Hank Pellissier was the Institute for Ethics and Emerging Technology’s managing director in 2012, and he’s an IEET Affiliate Scholar. He is presently the director of Brighter Brains Institute and the TRANSHUMAN VISIONS conference series. He has a Master’s degree in Humanities/Religious Studies, with a thesis on “Jodo-Shinshu Buddhism in the Insect Haiku of Kobayashi Issa.” He produced San Francisco’s first Buddhist Performance Festival, the SF Bay Area’s first Muslim Performance Festival, and the world’s first Atheist Film Festival. He was raised Catholic; he lived for a year in a Quaker community in Costa Rica; and he currently intends to be a member of Kehilla Community Synagogue in Piedmont.

6 Responses

  1. Nicholas says:

    I honestly dont get why there is this division. Yes there are some specific sects that are more for or against transhumanism but religion as a blanket term has nothing to do with transhumanism. Transhumanism is primarily about using technology to advance humans beyond their natural limitations. Religion is about one’s belief on the existence of forces beyond our perception and understanding of the universe.

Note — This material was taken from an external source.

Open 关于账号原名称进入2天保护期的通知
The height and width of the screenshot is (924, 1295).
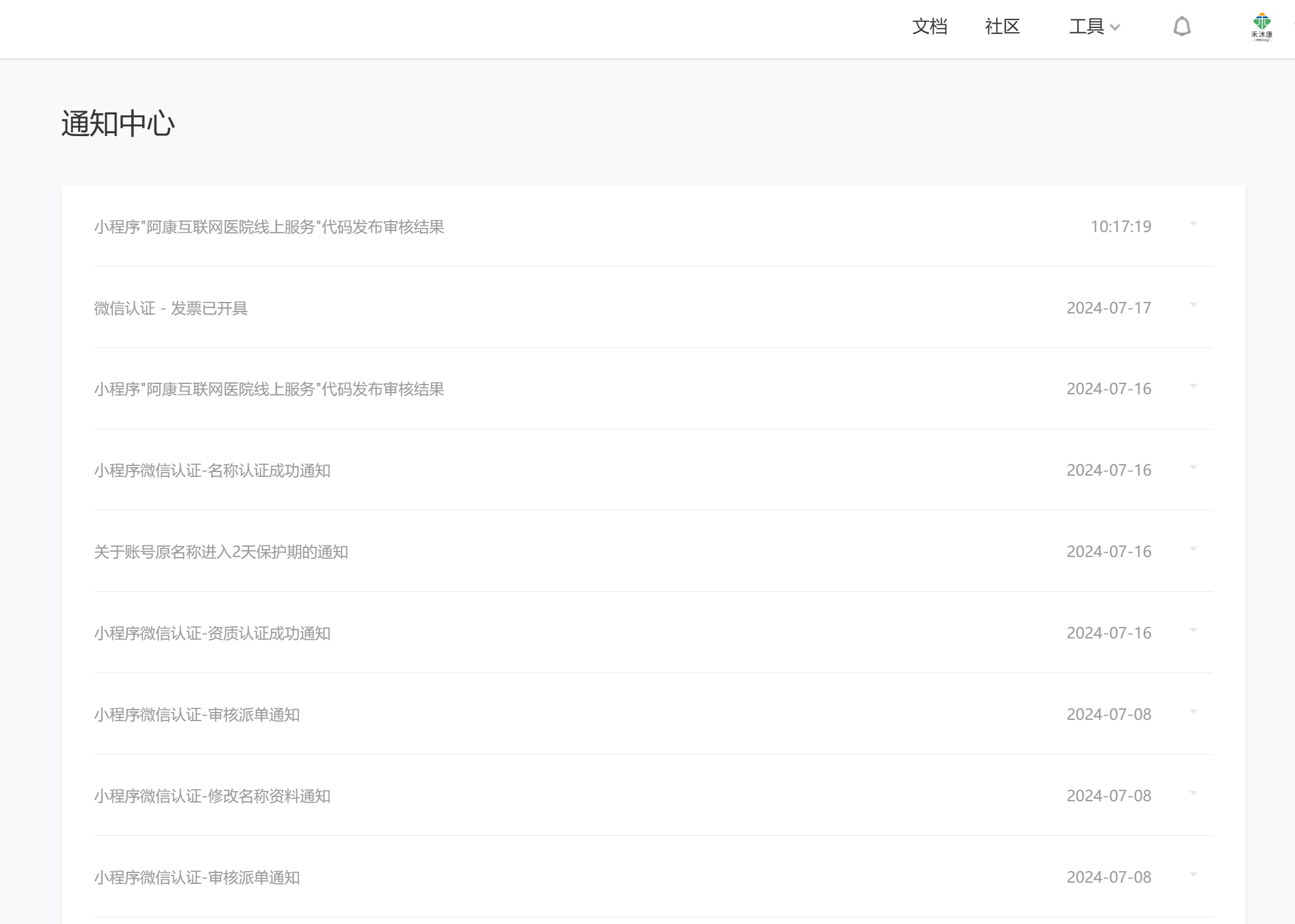(x=221, y=552)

    Especially on a personal level. Most people that believe in a divinity and an after life also believe in evolution, big bang, ect.

    • Mohit says:

      Most religions believe in progression through their worship, or what they believe in, and they see trans-humanism as an opposition that promotes progression through human abilities and technological means. To them, this goes against what they believe, thus the division.